[PATCH v3 0/3] mm: Introduce a new sysctl knob vm.pcp_batch_scale_max

Yafang Shao <laoar.shao@xxxxxxxxx> · Sun, 4 Aug 2024 16:01:04 +0800

Background
==========

In our containerized environment, we have a specific type of container
that runs 18 processes, each consuming approximately 6GB of RSS. These
processes are organized as separate processes rather than threads due
to the Python Global Interpreter Lock (GIL) being a bottleneck in a
multi-threaded setup. Upon the exit of these containers, other
containers hosted on the same machine experience significant latency
spikes.

Investigation
=============

Duration my investigation on this issue, I found the latency spikes were
caused by the zone->lock contention. That can be illustrated as follows,

   CPU A (Freer)                 CPU B (Allocator)
  lock zone->lock
  free pages                      lock zone->lock
  unlock zone->lock               
                                  alloc pages
                                  unlock zone->lock

If the Freer holds the zone->lock for an extended period, the Allocator
has to wait and thus latency spikes occures.
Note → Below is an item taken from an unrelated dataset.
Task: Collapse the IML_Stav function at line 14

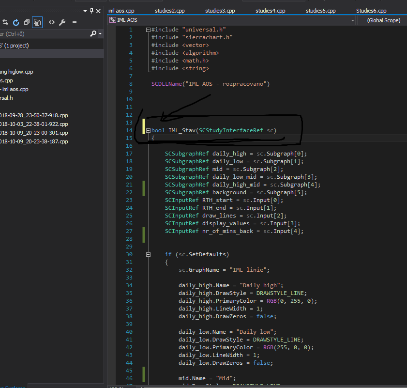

I also wrote a python script to reproduce it on my test servers. See the
dedails in patch #3. It is worth to note that the reproducer is based on
the upstream kernel.

Experimenting
=============

As the more pages to be freed in one batch, the long the duration will
be. So my attempt involves reducing the batch size. After I restrict the
batch to the smallest size, there is no complains on the latency spikes
any more.

However, duration my experiment, I found that the
CONFIG_PCP_BATCH_SCALE_MAX is hard to use in practice. So I try to
improve it in this series.

The Proposal
============

This series encompasses two minor refinements to the PCP high watermark
auto-tuning mechanism, along with the introduction of a new sysctl knob
that serves as a more practical alternative to the previous configuration
method.

Future work
===========

To ultimately mitigate the zone->lock contention issue, several suggestions
have been proposed. One approach involves dividing large zones into multi
smaller zones, as suggested by Matthew[0], while another entails splitting
the zone->lock using a mechanism similar to memory arenas and shifting away
from relying solely on zone_id to identify the range of free lists a
particular page belongs to, as suggested by Mel[1]. However, implementing
these solutions is likely to necessitate a more extended development
effort.

Link: https://lore.kernel.org/linux-mm/ZnTrZ9mcAIRodnjx@xxxxxxxxxxxxxxxxxxxx/ [0]
Link: https://lore.kernel.org/linux-mm/20240705130943.htsyhhhzbcptnkcu@xxxxxxxxxxxxxxxxxxx/ [1]

Changes:
- v2->v3: 
  - commit log refinement
  - rebase it on mm-everything

- v1-> v2: https://lwn.net/Articles/983837/
  Commit log refinement

- v1: mm/page_alloc: Introduce a new sysctl knob vm.pcp_batch_scale_max
  https://lwn.net/Articles/981069/

- mm: Enable setting -1 for vm.percpu_pagelist_high_fraction to set the
  minimum pagelist
  https://lore.kernel.org/linux-mm/20240701142046.6050-1-laoar.shao@xxxxxxxxx/

Yafang Shao (3):
  mm/page_alloc: A minor fix to the calculation of pcp->free_count
  mm/page_alloc: Avoid changing pcp->high decaying when adjusting
    CONFIG_PCP_BATCH_SCALE_MAX
  mm/page_alloc: Introduce a new sysctl knob vm.pcp_batch_scale_max

 Documentation/admin-guide/sysctl/vm.rst | 17 +++++++++++
 mm/Kconfig                              | 11 -------
 mm/page_alloc.c                         | 40 ++++++++++++++++++-------
 3 files changed, 47 insertions(+), 21 deletions(-)

-- 
2.34.1